Kevin Chuwang Pam was the first Nigerian to win the television reality show, Big Brother Africa, dubbed Revolution in 2009. With his millions he became the Chief Executive Officer, Down2Earth Entertainment. The Jos, Plateau State-born graduate of University of Jos also married his fellow Tanzania’s housemate, Elizabeth Gupta and they have been blessed with a baby girl. He shared with Adetutu Audu his journey into stardom and life after BBA.
HOW is life after BBA Revolution?
Life is fun;being a family man, the baby and then more responsibilities. The experience is great. Just a few challenges which revolves around balancing the new lifestyle with principles that have always governed my life. I’m a family man now so it means more responsibilities and demands. As most people know we were blessed with a baby girl (Malaika) so the necessary adjustments are important to us so as to give her (and the ones to come) the best while pursuing our careers.
What is happening to your music career now?
For now I have put a hold on it. I am doing a talent reality show in Jos to sign on and discover new artistes on my label. I am leaving my dreams for now through other artistes, though my music is still on, but not in the forefront.
You went into the BBA house and made Nigerians proud, not only that you got a wife. How would you describe the experience?
Wonderful. I would say I am the most favoured housemate that BBA ever produced. I did not only win, I found fame, fortune and life partner. What more can I ask for?
So what stood Elizabeth out among the housemates?
Well you see qualities. When you are living with people you get to understand them and see who can fit into your own life. I just found a perfect pair for my kind of person.
What would say is the challenge of marrying outside Nigeria?

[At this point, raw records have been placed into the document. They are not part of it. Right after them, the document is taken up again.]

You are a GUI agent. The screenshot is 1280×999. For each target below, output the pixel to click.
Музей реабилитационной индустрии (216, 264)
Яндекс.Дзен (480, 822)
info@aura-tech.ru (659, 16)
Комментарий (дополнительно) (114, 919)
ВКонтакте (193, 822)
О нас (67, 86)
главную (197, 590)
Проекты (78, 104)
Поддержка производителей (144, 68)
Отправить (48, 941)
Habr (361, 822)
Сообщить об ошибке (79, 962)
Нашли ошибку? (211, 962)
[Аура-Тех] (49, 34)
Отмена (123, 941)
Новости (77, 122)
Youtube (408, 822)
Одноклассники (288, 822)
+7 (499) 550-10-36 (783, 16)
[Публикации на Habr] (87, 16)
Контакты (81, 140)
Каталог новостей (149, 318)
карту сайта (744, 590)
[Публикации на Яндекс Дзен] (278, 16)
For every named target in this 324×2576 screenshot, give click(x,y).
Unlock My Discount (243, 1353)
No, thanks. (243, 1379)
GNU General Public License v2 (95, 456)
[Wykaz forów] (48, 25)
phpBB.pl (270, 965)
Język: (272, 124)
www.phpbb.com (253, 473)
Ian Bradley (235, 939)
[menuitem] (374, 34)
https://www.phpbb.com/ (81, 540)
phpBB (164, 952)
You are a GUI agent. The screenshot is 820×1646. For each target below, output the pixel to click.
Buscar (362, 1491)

There are cultural differences that you need to understand and deal with. Basically, that is what you will learn to adjust. I won’t say it is a challenge really. One just needs to learn how to balance it. We are all Africans.
Apart from the reality show, what other things are you doing?

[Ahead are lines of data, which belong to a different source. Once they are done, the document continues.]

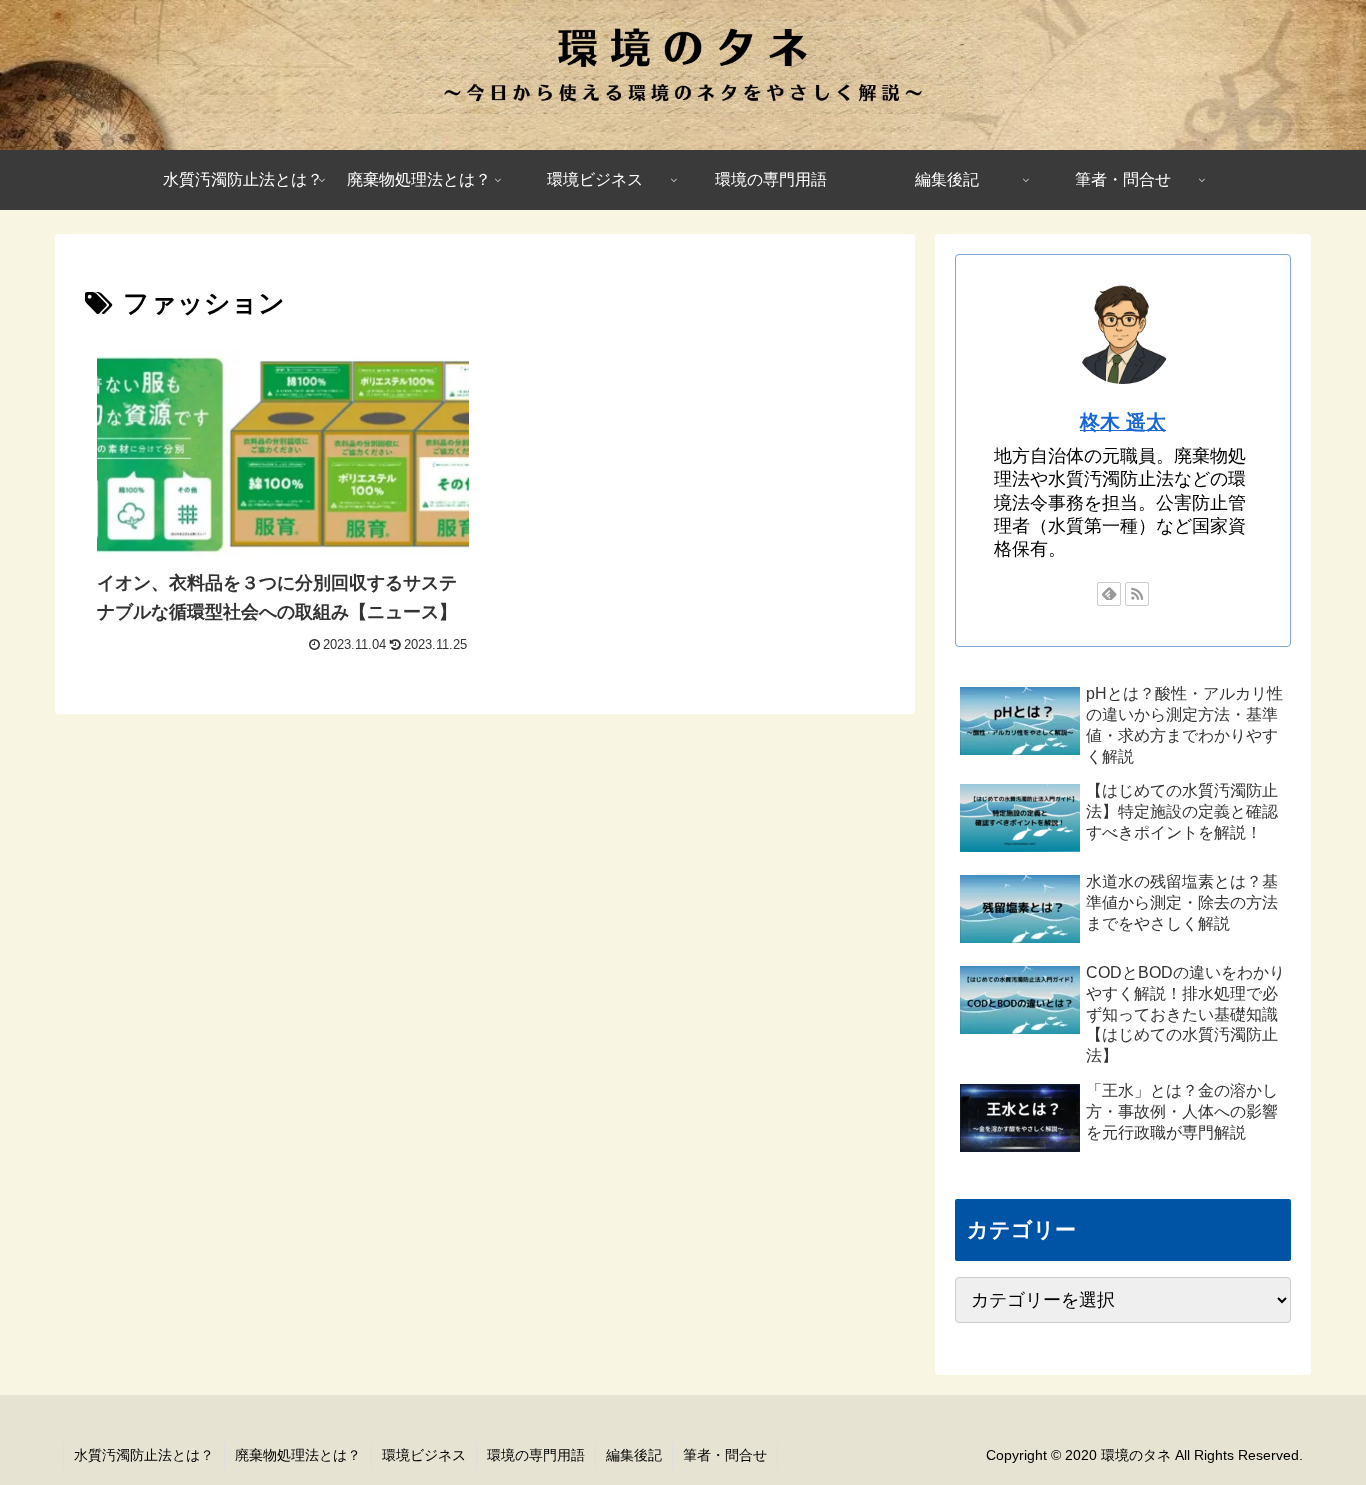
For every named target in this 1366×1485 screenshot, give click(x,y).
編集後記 (634, 1455)
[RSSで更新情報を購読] (1137, 594)
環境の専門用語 (536, 1455)
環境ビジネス (424, 1455)
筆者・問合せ (725, 1455)
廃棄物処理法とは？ (298, 1455)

I run a NGO and of course business. I do entertainment consultancy. But so far, we have been working on our NGO (Naija Pikin) where we have been trying to see that the basic needs of the Nigerian/African child is met. We have done stuff like celebrating Malaika’s first year birthday with the refugees in Riyom, handing out relief materials to affected communities in the Jos crisis, celebrating Valentine’s Day with orphans etc. Besides all these, Elizabeth has made her debut in Nollywood as an actress.
What is your view on reality shows?
Reality show is a good platform, but I think there should be more mentorship for people who are going into the show. Most people go into the show and they don’t understand what life means after the show. They fall back and find it difficult. Reality shows generally is a great platform for people with great talents.
What does it take to be the winner?
Believe in yourself, hope, prayer, favour. One minute of favour can take you where 10 years of hard work cannot.
Before Big Brother Africa Show, who were you?
When I completed my National Youth Service Corps (NYSC) in 2006, I pushed my CV out but did not bother to follow-up actively. I relocated to Abuja trying to do music shows like I used to do when I was a student at the University of Jos. We did different shows. We got support from some people, some of which we never paid back completely. From Abuja, I ran to Lagos where I met Ice-Prince, then M.I. Ice-Prince had contacts with all those big people in. So I did my first music job in Lagos and a jingle. The job got me busy for a while, then I heard about the Big Brother Africa audition, and went.
You have attended several auditions and failed, what kept you pressing on even after being rejected several times?
I wanted to be famous, so Big Brother was the show for me. I was determined and bent on going there. It was like ‘get rich or die trying’. I knew that a show like Big Brother would put me on the list. I couldn’t see myself working in an office. It was not a good option for me. It’s boring for me and I don’t like sitting in one place for too long.
Was money your driving force?
No! I just went to show my talent and I went there praying for a garment of favour, and believe me, it was not the money that sustained me. It was favour. The money was small, though it sounds big. The money was given in front of the whole world, everybody knows and sees you. The more money you see, the more problem you see.